Фолькманн объяснил, что Тэд Биркен посоветовал ему связаться с Максвеллом лично, если потребуется какая-либо информация, хранящаяся в Центре. Максвелл слегка опешил, когда Фолькманн назвал ему целый список имен и затребовал всю необходимую информацию.
— Да что там у вас в DSE такое происходит, что вы все время эти имена проверяете, Фолькманн? К нам постоянно идут запросы из Страсбурга, не считая запроса, переданного через Биркена.
— Да, сейчас мы действительно работаем над этим, мистер Максвелл. Еще ничего наверняка не известно. Как вы думаете, вы сможете узнать то, о чем я вас прошу?
Максвелл вздохнул.
— Ну, думаю… ну, в общем-то да… Но это займет некоторое время.
— Сколько?
— День-два. Понимаете, у нас не хватает сотрудников. И скоро Рождество. Все делается медленнее. Вас не устроит, если мы сделаем это после праздников?
— Я понимаю, что я многого прошу, но это очень важно. Информация мне нужна сегодня. Как думаете, справитесь?
Максвелл опять вздохнул.
— Это зависит от того, повезет ли мне. Проверять придется очень много. Вы ведь ищете связь между всеми этими людьми, верно? Где все они находились в указанный период. Были ли у них дети, как их звали и когда они родились.
— Да, именно так.
Максвелл глубоко медленно вдохнул и выдохнул.
— Необходимо просмотреть огромное количество личных дел, чтобы найти то, что вам нужно. Вы это понимаете? А вы дали мне только имена. Ни дат рождения, ни званий.
— Да, я понимаю, мистер Максвелл, но, как я уже говорил, это очень важно.
Максвелл помедлил, а потом сказал:
— Хорошо, будем исходить из того, что есть. Посмотрим, что я смогу сделать. Не буду обещать, что проработаю их все.

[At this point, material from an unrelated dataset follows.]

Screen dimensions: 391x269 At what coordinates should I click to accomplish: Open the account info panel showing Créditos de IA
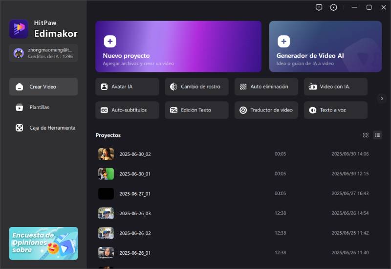(43, 53)
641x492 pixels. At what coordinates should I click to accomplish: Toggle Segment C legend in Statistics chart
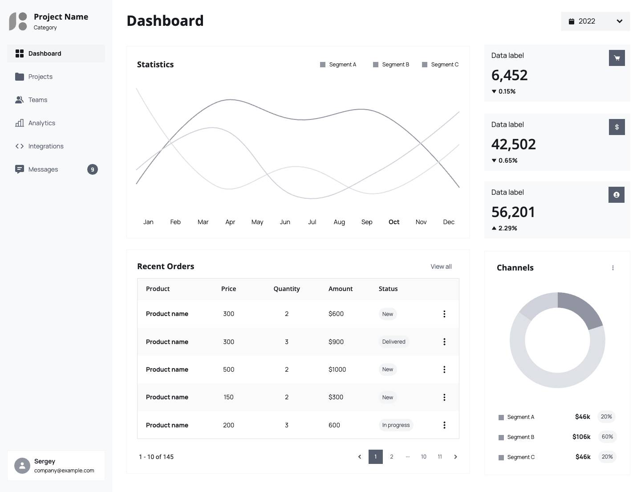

Поблагодарив Максвелла, Фолькманн положил трубку, а потом решил позвонить еще и Ханне Рихтер, которая жила возле Николасзее.
Трубку взяла женщина, которая сказала, что фрау Рихтер нет дома и что вернется она позже. Фолькманн назвался, оставил свой номер телефона и попросил передать Ханне Рихтер свою просьбу позвонить ему.
Ее звонок раздался через час. Голос женщины был глубоким, звучал властно. Она сказала, что ее зовут Ханна Рихтер.
— А в чем, собственно, дело, герр Фолькманн?